WASHINGTON (Reuters) - The Biden administration’s review of its policy towards North Korea is expected to be completed “within the next month or so,” a senior official of the administration told Reuters on Tuesday while declining to say what direction it might take.
The new administration, which took office in January, announced the review following former President Donald Trump’s unprecedented engagement with North Korean leader Kim Jong Un, which failed to persuade Pyongyang to give up its nuclear weapons.
“We are involved and engaged in a highly intense strategic review. Our expectations are that it will be done in within the next month or so,” the official said.

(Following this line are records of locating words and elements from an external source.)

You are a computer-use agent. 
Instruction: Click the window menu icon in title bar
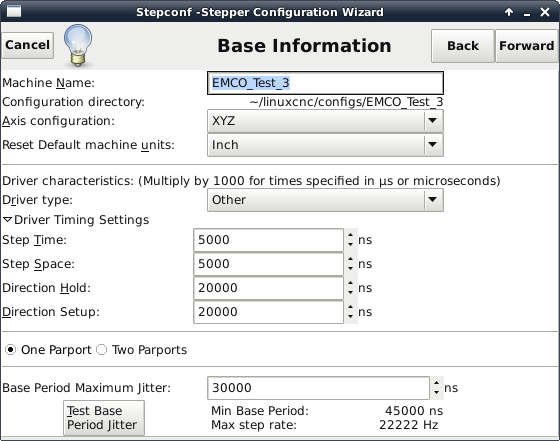(x=14, y=11)
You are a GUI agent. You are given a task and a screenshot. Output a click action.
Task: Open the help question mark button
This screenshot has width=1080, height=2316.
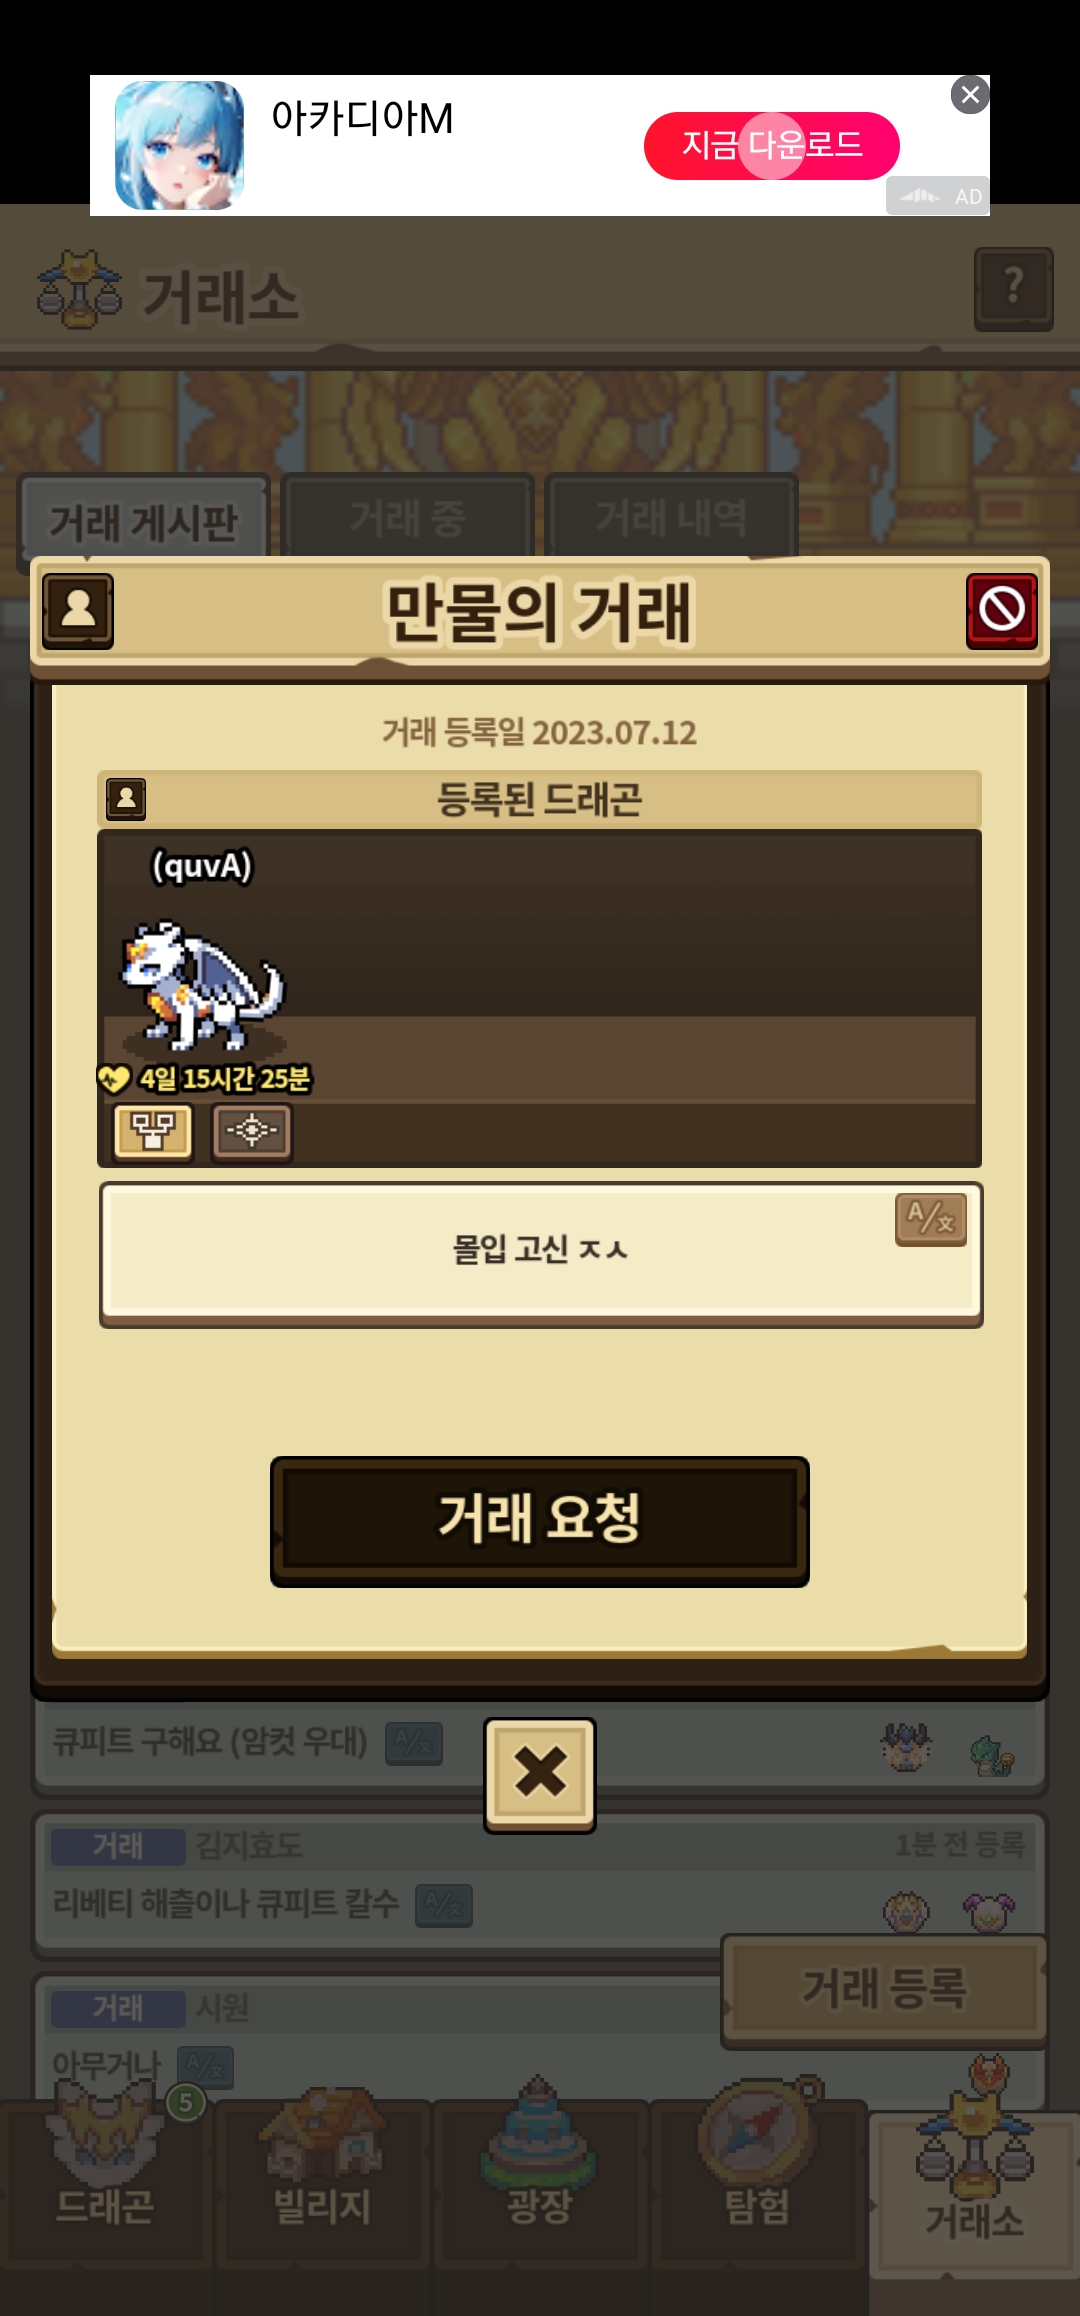tap(1014, 289)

Biden’s Secretary of State Antony Blinken has said the approach to North Korea could involve more sanctions or unspecified diplomatic incentives.
The senior administration official said the U.S. officials involved in the review had been engaged with diplomacy in one manner or other since the mid 1990s.
“Our expectations are probably very much shaped by previous experiences,” he said, while noting “some interesting dynamics about the previous, the most immediate, period.”
“I think we want to explore a variety of different things,” he said without elaborating on the content.
The official said North Korea would be among the topics discussed at a first summit of the Quad group of nations - the United States, Japan, India and Australia on Friday. It will also be a topic when Blinken and U.S. Secretary of Defense Lloyd Austin visit Japan and South Korea later this month.
The Pentagon expressed concern last week about a U.N. report indicating possible preprocessing of nuclear fuel for bombs by North Korea, and said such activity could raise tensions with Pyongyang.
A confidential U.N. report seen by Reuters last month said North Korea developed its nuclear and ballistic missile programs throughout 2020.